**Information shown**
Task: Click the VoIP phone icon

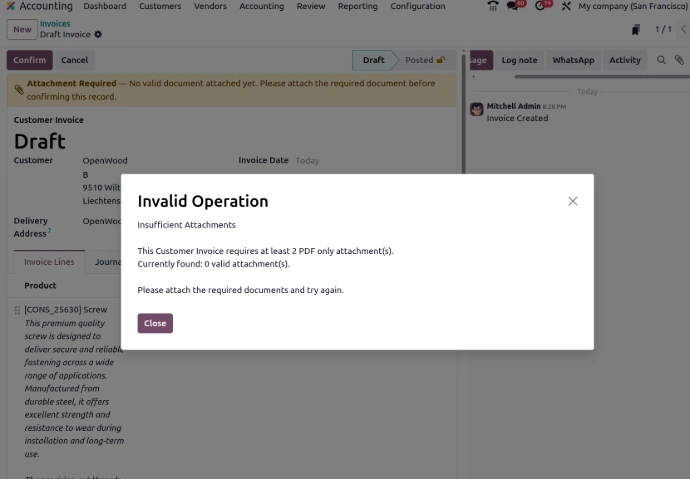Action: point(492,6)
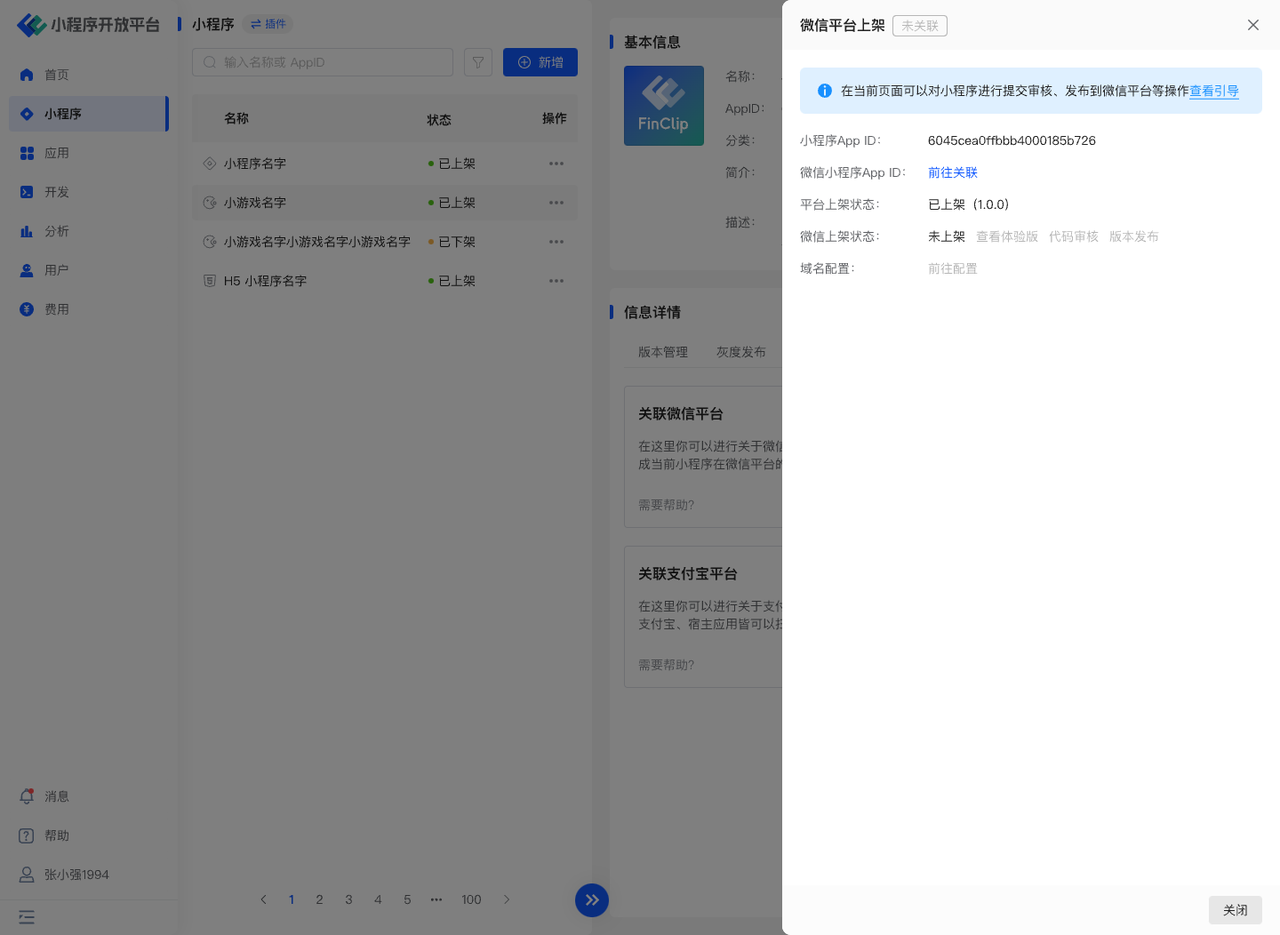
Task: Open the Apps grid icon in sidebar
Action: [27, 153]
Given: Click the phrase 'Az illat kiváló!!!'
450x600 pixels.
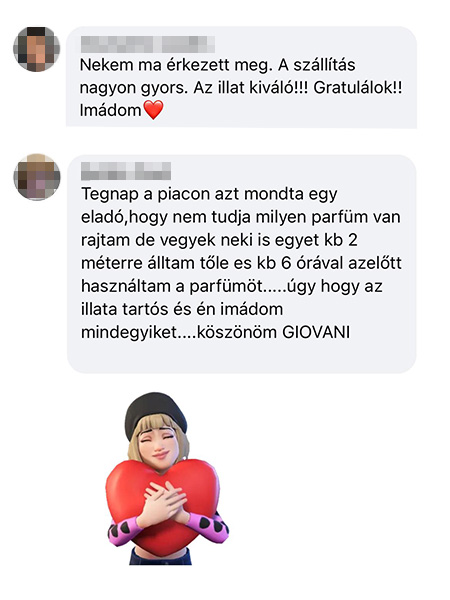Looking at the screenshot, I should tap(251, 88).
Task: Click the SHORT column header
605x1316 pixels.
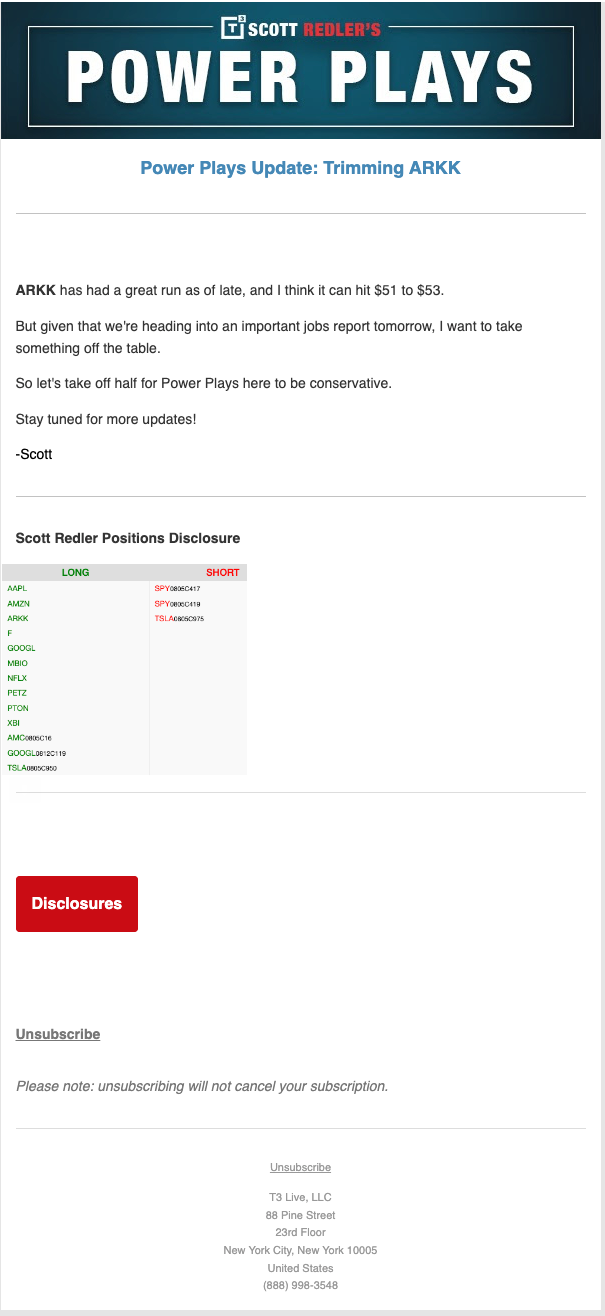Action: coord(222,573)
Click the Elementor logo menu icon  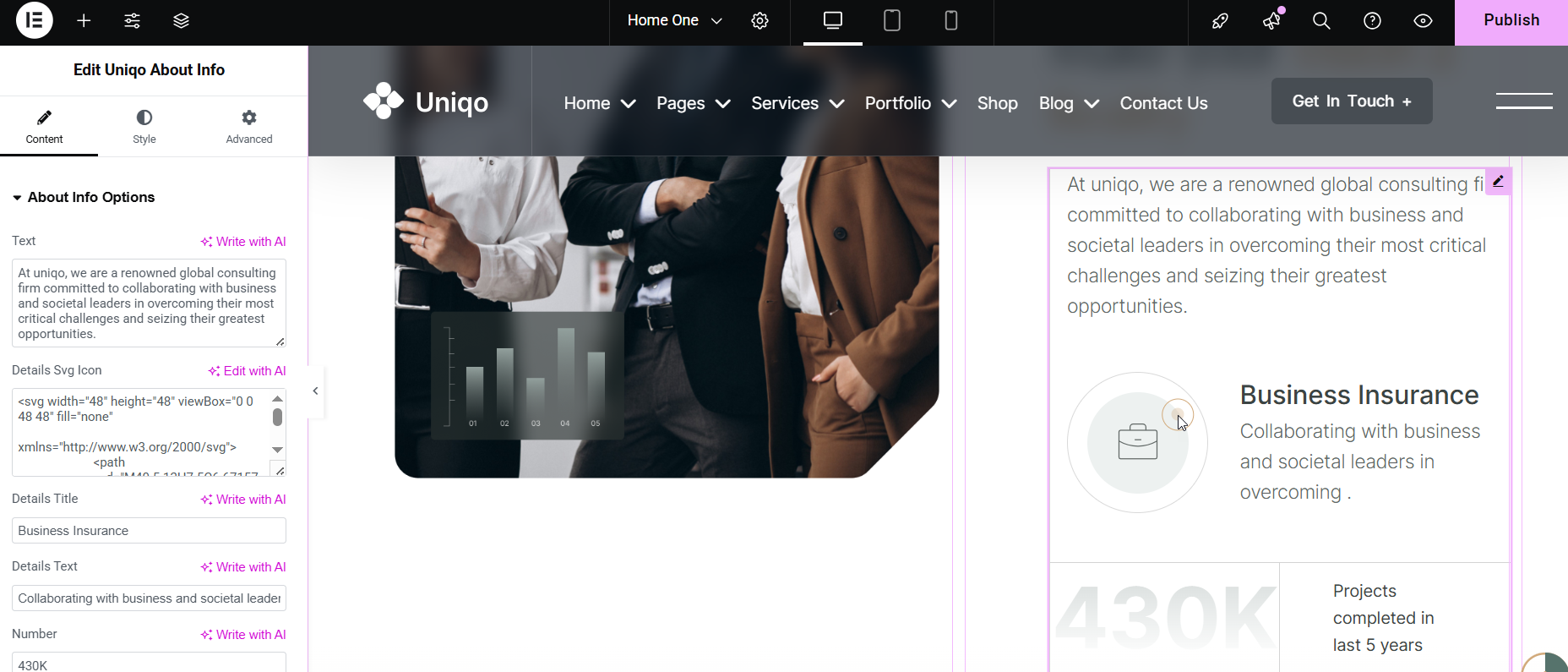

**Your goal**
Restate the data above word for word. Do not include the images.

**Written response**
Task: Click the VoIP phone icon

Action: point(492,6)
Task: Open the Apps grid icon in sidebar
Action: [27, 153]
Given: Click the phrase 'Az illat kiváló!!!'
450x600 pixels.
Looking at the screenshot, I should tap(251, 88).
Task: Click the SHORT column header
605x1316 pixels.
Action: coord(222,573)
Click the Elementor logo menu icon  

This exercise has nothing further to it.